The underlying common link is pulmonary hypertension. Efforts at reducing these pressures are welcome though have limited success. These include oxygen and sildafenil, which have been extensively studied. Nifedipine, a calcium channel blocker, also has a pulmonary vasculature dilating capacity. Nitric acid is an endothelium-derived relaxing factor, which is also useful. All cases were treated for heart failure with furosemide and spironolactone. The incidence of obstructive sleep apnoea and hypoventilation is similar in males and females in prepubertal children. 5 This may explain the gender bias in this study.

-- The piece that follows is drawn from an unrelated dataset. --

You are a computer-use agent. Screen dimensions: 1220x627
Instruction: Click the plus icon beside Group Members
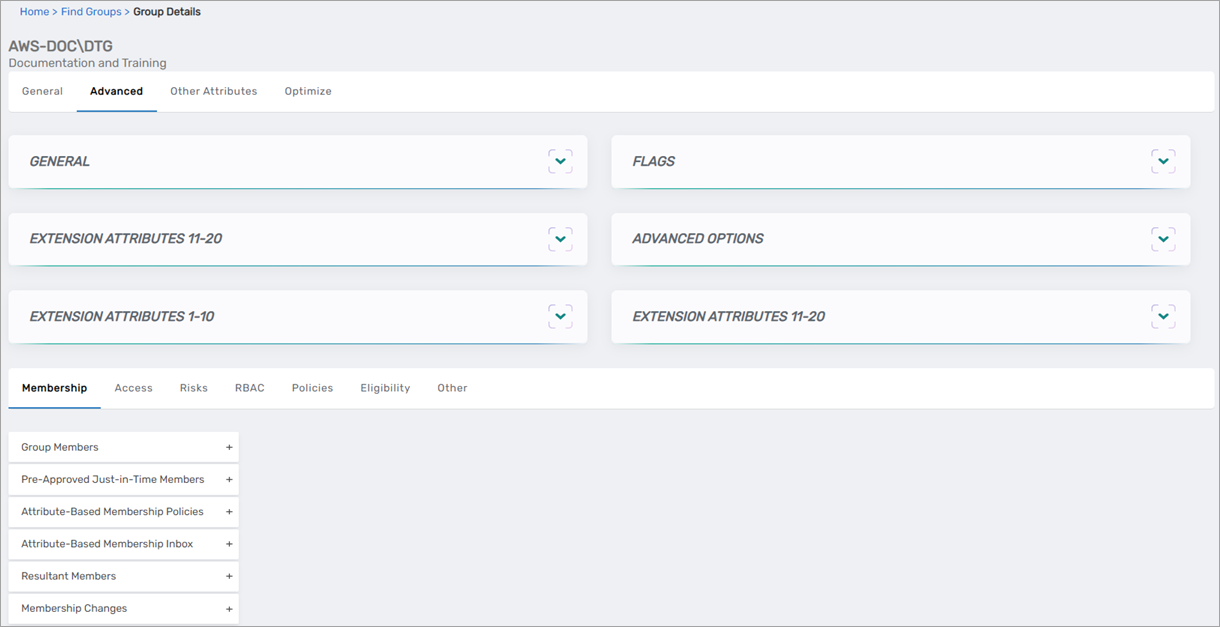(229, 446)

Congenital heart diseases were not included in the study. Genetic syndromes such as Trisomy 21 and muscular diseases need further studies to document their contribution to the disease. Korle-Bu Teaching Hospital is the leading tertiary hospital in Ghana. However, there are other tertiary and secondary hospitals where other cases of chronic cor pulmonale secondary to respiratory diseases could have been managed. This gave the authors an impetus to initiate a national registry for these cases, similar to the Spanish Registry. 7
Five of the cases with adenoid hypertrophy had adenoidectomy done which improved the cardiac status of the patients. All the cases are being followed at the departmental cardiac clinic every six months, monitoring respiratory rates, hepatomegaly, oxygen saturation and echocardiography. With the exception of one sickle cell anaemia child who has become oxygen-dependent, parameters showed improvement in the others.
Conclusion
Children with right heart failure should be investigated for pulmonary cause since early recognition and treatment would improve outcome.
Footnotes
Declaration of conflicting interests
The author(s) declared no potential conflicts of interest with respect to the research, authorship, and/or publication of this article.
Funding
The author(s) received no financial support for the research, authorship, and/or publication of this article.